— Records supplied —
* * *

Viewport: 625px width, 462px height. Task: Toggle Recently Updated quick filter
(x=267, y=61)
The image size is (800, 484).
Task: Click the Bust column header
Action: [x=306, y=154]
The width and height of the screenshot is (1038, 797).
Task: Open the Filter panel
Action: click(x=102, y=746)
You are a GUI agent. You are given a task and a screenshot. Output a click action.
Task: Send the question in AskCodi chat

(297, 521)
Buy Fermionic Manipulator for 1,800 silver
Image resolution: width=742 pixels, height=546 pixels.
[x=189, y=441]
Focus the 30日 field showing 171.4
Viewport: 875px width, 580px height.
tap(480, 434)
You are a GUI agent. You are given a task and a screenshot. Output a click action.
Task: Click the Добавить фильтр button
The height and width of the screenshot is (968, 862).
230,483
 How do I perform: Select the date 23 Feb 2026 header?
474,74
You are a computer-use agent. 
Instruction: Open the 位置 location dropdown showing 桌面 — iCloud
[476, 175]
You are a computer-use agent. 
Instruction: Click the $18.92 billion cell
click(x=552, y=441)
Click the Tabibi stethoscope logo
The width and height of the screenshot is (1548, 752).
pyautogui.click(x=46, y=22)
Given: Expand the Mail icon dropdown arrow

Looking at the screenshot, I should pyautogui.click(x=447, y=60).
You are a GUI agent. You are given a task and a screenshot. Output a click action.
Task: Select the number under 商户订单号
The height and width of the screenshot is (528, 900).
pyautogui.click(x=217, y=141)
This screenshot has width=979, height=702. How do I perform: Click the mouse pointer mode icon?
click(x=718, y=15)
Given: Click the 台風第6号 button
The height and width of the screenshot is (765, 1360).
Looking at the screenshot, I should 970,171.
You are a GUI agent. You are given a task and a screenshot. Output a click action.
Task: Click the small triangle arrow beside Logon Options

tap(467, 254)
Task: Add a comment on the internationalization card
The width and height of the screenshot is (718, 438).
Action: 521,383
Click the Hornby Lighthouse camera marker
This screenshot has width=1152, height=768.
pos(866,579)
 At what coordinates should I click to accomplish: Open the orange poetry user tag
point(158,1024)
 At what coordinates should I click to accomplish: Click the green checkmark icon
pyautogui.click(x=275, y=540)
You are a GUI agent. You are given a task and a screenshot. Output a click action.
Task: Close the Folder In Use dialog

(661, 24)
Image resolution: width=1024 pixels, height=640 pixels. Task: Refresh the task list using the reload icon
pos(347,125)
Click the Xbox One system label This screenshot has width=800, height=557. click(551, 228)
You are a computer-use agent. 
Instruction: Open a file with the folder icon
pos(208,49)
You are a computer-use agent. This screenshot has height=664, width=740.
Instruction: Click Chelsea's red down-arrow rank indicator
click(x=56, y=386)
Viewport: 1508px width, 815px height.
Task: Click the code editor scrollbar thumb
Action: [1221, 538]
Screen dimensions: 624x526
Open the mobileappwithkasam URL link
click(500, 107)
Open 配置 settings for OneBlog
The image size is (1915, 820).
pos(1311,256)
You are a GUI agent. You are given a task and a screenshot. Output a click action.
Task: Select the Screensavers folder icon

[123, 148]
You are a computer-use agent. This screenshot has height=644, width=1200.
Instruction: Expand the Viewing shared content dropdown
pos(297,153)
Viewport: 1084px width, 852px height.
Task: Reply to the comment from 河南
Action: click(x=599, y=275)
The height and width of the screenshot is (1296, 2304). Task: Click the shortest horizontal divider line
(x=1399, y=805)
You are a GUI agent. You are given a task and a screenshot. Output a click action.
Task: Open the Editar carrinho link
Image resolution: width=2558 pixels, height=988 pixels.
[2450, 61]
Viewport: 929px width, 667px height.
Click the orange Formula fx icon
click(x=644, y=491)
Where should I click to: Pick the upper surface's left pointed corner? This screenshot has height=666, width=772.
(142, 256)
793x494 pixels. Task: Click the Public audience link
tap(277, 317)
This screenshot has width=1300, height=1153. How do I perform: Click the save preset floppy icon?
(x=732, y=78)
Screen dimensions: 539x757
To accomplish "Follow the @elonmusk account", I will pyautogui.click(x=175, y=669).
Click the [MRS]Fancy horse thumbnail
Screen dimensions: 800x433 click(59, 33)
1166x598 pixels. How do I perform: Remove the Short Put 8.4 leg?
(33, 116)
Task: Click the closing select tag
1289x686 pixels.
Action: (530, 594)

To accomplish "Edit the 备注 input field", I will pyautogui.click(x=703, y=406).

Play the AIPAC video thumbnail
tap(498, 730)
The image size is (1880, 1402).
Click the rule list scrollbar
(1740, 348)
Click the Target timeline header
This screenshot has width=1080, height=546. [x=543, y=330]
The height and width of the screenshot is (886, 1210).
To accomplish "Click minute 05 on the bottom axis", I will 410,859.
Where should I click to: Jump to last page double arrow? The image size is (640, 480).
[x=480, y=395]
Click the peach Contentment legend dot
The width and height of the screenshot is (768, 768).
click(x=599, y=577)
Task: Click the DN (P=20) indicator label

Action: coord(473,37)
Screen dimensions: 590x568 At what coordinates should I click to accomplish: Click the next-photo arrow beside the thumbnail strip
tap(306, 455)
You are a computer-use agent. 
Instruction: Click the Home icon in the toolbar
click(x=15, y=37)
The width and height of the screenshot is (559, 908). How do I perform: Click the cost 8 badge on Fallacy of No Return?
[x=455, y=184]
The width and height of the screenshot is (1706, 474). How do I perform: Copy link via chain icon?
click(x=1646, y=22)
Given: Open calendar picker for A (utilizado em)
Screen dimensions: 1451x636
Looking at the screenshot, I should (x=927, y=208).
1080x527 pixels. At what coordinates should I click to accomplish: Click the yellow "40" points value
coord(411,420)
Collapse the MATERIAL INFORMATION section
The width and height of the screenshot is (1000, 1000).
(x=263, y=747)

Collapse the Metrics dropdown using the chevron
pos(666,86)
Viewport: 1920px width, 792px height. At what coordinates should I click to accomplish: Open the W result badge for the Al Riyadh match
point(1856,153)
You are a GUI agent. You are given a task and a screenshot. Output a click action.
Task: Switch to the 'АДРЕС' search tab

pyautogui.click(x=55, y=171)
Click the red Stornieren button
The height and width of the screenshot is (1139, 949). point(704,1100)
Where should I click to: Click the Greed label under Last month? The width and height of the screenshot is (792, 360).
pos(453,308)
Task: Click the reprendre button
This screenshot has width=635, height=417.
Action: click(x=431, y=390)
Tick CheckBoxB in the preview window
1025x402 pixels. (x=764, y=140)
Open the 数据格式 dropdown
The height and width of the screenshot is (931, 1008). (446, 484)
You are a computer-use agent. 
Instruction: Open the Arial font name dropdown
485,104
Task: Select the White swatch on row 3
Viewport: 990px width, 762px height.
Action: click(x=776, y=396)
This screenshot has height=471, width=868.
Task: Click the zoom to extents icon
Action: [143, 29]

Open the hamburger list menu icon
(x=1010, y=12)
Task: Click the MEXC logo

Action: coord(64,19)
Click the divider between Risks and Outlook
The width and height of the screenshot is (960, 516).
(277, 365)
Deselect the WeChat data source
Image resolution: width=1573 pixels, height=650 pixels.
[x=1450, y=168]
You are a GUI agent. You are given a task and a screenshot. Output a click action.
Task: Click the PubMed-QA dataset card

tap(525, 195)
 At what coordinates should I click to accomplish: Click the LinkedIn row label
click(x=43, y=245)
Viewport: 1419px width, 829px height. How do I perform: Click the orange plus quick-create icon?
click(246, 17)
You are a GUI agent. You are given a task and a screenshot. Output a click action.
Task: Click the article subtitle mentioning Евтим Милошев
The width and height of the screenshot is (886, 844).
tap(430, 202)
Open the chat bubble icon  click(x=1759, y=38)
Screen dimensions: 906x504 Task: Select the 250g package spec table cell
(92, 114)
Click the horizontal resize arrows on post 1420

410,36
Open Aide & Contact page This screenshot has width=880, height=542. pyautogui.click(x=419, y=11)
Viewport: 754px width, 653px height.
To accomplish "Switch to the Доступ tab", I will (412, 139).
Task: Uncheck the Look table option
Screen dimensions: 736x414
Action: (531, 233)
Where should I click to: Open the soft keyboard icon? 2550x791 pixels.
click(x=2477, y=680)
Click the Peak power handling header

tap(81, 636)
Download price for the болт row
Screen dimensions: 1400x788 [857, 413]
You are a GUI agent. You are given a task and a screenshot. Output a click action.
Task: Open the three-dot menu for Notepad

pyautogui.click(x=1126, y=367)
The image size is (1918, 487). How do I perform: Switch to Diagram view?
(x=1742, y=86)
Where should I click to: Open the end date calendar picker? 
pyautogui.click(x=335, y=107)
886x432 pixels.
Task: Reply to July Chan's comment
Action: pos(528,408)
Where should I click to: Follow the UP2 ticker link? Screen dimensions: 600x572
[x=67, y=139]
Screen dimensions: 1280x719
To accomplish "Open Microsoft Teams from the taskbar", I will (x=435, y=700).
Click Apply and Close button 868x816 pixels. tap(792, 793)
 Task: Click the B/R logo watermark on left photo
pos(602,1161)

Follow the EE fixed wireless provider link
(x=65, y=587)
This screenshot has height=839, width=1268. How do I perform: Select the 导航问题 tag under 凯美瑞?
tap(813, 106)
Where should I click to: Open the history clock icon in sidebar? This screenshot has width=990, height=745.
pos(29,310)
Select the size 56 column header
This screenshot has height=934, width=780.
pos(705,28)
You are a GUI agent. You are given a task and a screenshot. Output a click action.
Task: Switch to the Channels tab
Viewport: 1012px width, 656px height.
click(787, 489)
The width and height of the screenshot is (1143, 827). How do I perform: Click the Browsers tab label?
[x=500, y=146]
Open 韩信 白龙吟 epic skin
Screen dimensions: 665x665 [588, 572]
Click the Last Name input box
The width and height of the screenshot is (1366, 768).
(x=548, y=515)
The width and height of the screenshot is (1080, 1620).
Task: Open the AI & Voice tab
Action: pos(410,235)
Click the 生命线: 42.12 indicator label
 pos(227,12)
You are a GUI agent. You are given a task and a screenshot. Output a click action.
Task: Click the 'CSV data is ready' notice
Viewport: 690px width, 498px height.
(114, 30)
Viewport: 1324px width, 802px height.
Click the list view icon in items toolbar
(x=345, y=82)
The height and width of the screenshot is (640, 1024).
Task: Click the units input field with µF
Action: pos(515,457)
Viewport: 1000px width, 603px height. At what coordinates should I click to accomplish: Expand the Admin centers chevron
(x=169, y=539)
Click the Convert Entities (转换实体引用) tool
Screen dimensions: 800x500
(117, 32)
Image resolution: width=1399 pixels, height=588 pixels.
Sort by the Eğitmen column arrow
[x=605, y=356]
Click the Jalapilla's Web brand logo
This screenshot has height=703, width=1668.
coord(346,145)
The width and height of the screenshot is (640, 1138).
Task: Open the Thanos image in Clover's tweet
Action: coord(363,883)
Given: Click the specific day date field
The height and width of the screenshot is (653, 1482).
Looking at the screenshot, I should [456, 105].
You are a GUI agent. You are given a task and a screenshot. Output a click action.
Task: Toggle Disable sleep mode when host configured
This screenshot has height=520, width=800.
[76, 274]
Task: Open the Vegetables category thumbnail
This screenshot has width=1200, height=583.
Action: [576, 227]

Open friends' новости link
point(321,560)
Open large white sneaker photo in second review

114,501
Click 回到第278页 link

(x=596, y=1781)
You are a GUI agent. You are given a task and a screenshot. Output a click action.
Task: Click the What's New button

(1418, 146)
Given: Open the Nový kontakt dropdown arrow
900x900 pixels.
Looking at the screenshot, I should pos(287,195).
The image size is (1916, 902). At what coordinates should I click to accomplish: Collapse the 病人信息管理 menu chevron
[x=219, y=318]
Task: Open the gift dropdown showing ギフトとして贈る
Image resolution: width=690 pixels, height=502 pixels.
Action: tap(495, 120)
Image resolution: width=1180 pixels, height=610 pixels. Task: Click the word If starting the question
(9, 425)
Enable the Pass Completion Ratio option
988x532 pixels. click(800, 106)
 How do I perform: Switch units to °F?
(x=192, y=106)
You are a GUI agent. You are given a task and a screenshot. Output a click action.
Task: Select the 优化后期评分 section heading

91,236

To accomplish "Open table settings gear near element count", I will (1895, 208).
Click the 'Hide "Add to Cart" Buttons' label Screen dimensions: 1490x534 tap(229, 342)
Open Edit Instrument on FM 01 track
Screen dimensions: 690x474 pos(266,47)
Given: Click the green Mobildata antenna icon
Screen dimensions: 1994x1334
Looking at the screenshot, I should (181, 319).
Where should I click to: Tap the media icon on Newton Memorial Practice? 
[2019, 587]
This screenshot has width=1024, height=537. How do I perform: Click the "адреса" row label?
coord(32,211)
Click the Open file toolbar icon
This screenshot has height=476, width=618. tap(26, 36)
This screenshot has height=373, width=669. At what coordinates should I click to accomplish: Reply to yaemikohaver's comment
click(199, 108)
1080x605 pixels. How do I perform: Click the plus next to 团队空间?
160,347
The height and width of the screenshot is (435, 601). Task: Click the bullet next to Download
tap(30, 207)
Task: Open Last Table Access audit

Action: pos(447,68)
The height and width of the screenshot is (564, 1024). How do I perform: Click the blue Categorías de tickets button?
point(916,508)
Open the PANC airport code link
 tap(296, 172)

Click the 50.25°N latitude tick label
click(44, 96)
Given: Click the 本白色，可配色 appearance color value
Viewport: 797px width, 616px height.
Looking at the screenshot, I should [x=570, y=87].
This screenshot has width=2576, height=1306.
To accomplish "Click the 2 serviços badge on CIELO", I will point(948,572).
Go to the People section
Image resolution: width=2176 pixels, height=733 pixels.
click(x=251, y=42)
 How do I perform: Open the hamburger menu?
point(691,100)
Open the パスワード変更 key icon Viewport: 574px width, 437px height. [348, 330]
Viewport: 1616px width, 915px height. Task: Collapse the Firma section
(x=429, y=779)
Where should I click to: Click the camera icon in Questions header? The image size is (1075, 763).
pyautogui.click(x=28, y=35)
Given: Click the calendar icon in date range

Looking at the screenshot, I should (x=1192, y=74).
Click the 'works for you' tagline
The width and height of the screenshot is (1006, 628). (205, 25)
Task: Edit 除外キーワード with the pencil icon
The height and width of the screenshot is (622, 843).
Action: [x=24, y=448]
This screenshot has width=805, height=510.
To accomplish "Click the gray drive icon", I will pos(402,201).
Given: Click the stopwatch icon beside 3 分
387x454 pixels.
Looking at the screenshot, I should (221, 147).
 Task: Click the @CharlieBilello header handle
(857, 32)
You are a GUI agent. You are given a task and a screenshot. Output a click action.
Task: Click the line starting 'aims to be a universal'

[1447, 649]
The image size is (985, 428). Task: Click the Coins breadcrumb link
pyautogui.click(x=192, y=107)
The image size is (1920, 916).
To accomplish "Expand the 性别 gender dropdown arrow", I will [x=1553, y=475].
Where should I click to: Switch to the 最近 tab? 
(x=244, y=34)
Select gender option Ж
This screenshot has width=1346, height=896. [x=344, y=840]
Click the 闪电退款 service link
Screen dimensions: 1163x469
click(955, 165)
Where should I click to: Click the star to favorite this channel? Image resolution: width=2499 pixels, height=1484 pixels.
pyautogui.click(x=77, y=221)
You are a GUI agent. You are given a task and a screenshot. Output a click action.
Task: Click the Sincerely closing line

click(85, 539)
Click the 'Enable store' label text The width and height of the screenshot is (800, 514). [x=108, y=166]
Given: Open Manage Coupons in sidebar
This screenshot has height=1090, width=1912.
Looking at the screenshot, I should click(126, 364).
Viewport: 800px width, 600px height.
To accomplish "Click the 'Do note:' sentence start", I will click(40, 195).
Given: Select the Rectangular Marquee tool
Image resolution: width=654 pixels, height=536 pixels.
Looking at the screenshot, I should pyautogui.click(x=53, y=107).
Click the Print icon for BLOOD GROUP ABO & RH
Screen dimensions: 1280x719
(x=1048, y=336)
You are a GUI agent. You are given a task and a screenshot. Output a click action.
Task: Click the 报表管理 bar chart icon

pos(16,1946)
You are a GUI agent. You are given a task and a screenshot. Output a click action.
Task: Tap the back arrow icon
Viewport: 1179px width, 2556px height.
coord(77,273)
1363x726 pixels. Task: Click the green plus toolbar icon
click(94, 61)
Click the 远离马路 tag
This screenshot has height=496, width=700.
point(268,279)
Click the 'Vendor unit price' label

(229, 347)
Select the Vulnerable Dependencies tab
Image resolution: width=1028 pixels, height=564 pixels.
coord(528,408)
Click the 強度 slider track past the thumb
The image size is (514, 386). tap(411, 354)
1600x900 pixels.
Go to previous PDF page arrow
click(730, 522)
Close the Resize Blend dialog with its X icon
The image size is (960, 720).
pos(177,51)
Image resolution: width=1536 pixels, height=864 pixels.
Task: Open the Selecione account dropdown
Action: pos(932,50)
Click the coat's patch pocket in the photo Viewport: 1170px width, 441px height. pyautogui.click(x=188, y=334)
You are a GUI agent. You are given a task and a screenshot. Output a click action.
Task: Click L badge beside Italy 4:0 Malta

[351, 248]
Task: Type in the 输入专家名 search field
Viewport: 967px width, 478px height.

* * *

— What to produce —
Print exactly the lines above, between the one holding "Given: Click the calendar icon in date range" and the one holding "Click the Print icon for BLOOD GROUP ABO & RH", inclusive, and nothing besides.

— Exercise response —
Given: Click the calendar icon in date range

Looking at the screenshot, I should (x=1192, y=74).
Click the 'works for you' tagline
The width and height of the screenshot is (1006, 628). (205, 25)
Task: Edit 除外キーワード with the pencil icon
The height and width of the screenshot is (622, 843).
Action: [x=24, y=448]
This screenshot has width=805, height=510.
To accomplish "Click the gray drive icon", I will pos(402,201).
Given: Click the stopwatch icon beside 3 分
387x454 pixels.
Looking at the screenshot, I should (221, 147).
 Task: Click the @CharlieBilello header handle
(857, 32)
You are a GUI agent. You are given a task and a screenshot. Output a click action.
Task: Click the line starting 'aims to be a universal'

[1447, 649]
The image size is (985, 428). Task: Click the Coins breadcrumb link
pyautogui.click(x=192, y=107)
The image size is (1920, 916).
To accomplish "Expand the 性别 gender dropdown arrow", I will [x=1553, y=475].
Where should I click to: Switch to the 最近 tab? 
(x=244, y=34)
Select gender option Ж
This screenshot has width=1346, height=896. [x=344, y=840]
Click the 闪电退款 service link
Screen dimensions: 1163x469
click(955, 165)
Where should I click to: Click the star to favorite this channel? Image resolution: width=2499 pixels, height=1484 pixels.
pyautogui.click(x=77, y=221)
You are a GUI agent. You are given a task and a screenshot. Output a click action.
Task: Click the Sincerely closing line

click(85, 539)
Click the 'Enable store' label text The width and height of the screenshot is (800, 514). [x=108, y=166]
Given: Open Manage Coupons in sidebar
This screenshot has height=1090, width=1912.
Looking at the screenshot, I should click(126, 364).
Viewport: 800px width, 600px height.
To accomplish "Click the 'Do note:' sentence start", I will click(40, 195).
Given: Select the Rectangular Marquee tool
Image resolution: width=654 pixels, height=536 pixels.
Looking at the screenshot, I should pyautogui.click(x=53, y=107).
Click the Print icon for BLOOD GROUP ABO & RH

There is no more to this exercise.